本研究结果显示,CI组MPV、DD和FDP水平高于正常对照组(P<0.05),且随着梗死体积的增大和NIHSS评分的增加,MPV、DD和FDP水平逐渐升高(P<0.05),表明MPV、DD和FDP水平与CI病变程度存在相关性;MPV水平与DD和FDP水平也存在线性关系,表明在CI患者中,MPV增加时血小板黏附和聚集能力加强,进而促进血液凝固,加快血栓形成;DD水平在机体血管内有活化的血栓形成时会升高,产生的各种肽片段可在血管壁上形成粥样硬化斑块,大量纤维蛋白原被降解为FDP,所以MPV水平可反映血栓程度,血浆DD可较直观地反映机体的凝血和纤溶状态。
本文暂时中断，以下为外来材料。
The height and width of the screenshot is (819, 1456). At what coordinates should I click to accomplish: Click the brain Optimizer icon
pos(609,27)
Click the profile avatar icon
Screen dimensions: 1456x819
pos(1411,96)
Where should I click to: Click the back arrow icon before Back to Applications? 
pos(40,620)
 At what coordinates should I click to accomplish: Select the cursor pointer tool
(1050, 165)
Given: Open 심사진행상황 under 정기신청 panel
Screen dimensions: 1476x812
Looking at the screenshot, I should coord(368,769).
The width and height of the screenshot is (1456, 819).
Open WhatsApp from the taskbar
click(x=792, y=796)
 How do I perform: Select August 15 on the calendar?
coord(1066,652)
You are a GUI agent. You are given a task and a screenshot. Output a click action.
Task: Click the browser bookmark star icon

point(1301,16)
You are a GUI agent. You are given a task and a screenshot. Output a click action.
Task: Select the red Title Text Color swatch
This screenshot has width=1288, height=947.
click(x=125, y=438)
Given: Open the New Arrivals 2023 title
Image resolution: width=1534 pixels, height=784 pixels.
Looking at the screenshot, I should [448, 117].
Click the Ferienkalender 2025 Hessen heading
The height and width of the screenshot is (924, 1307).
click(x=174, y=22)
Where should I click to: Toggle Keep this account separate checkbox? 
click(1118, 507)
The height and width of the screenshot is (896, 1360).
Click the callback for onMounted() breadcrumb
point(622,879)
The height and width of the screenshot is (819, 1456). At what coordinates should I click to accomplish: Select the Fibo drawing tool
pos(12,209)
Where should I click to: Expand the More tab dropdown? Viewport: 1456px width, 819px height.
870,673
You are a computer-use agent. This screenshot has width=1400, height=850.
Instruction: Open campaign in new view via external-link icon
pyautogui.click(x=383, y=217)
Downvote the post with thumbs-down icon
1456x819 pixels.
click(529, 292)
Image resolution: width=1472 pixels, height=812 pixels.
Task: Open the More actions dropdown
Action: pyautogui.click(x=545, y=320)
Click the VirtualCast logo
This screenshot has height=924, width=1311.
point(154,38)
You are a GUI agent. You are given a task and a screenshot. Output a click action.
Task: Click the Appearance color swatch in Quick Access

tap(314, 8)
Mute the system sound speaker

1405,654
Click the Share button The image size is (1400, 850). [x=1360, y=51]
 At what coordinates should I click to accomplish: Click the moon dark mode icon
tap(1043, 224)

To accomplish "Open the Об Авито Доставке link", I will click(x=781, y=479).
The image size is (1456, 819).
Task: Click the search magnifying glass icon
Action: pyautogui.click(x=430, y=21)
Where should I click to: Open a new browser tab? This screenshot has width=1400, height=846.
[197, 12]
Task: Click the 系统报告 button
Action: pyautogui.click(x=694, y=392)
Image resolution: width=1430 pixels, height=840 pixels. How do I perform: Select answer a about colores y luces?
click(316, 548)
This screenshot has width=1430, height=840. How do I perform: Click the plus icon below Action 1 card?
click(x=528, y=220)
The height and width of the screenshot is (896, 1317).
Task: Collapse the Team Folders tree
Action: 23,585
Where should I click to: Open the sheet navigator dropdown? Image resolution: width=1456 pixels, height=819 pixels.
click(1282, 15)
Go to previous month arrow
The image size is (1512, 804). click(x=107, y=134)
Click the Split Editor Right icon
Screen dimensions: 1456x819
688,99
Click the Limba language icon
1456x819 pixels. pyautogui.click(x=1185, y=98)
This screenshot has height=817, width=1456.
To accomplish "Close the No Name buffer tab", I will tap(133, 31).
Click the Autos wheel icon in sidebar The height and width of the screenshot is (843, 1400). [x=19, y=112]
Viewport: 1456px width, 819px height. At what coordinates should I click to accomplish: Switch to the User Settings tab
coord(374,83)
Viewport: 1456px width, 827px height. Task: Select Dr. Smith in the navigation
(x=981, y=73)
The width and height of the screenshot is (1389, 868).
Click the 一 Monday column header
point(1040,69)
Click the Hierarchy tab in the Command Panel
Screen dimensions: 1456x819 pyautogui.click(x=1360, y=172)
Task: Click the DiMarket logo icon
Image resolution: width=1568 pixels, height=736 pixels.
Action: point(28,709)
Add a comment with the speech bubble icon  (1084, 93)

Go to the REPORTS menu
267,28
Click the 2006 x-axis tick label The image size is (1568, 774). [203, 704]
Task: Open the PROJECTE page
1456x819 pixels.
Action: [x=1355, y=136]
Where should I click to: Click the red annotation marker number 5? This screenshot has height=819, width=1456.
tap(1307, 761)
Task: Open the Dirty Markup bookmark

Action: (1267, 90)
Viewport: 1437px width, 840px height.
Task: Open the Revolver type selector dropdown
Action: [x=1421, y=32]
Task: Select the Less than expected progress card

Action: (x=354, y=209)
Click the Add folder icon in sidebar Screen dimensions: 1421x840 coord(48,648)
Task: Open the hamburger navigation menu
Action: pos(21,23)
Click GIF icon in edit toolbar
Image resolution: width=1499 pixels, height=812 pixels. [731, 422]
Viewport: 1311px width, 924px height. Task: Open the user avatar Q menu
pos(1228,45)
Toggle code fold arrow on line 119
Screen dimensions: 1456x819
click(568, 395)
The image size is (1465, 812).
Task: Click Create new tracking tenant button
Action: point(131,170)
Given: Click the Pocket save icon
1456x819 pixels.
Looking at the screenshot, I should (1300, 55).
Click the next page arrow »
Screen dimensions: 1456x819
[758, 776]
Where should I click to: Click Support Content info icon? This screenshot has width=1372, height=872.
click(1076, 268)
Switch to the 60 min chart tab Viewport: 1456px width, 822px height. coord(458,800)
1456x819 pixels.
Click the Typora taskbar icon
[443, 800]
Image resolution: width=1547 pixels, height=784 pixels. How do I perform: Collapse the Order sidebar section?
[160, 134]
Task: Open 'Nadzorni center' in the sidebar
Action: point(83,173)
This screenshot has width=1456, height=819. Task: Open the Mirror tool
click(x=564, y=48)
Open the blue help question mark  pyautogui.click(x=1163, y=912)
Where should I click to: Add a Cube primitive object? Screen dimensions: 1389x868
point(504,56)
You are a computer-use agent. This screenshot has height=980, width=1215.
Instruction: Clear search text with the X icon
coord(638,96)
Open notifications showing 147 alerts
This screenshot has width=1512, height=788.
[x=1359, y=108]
此外,本研究结果还显示,经过7 d的治疗,CI组患者的DD和FDP水平与对照组无统计学差异(P>0.05),提示DD和FDP水平可作为CI患者的临床动态监测指标。因此,MPV增大、DD和FDP增高可作为CI的临床预测指标,对CI危险分层、指导治疗及判断预后有重要意义。
综上所述,MPV、DD和FDP水平与CI患者的梗死体积及NIHSS评分均有关,对CI患病风险预测及分期、预后评估都有一定价值。另外,MPV、DD和FDP是检测便捷、价格低廉的临床实验室检测指标,提高对MPV、DD和FDP的临床认识、加强定期动态监测对识别高危CI患者、降低CI的病死率有重要意义。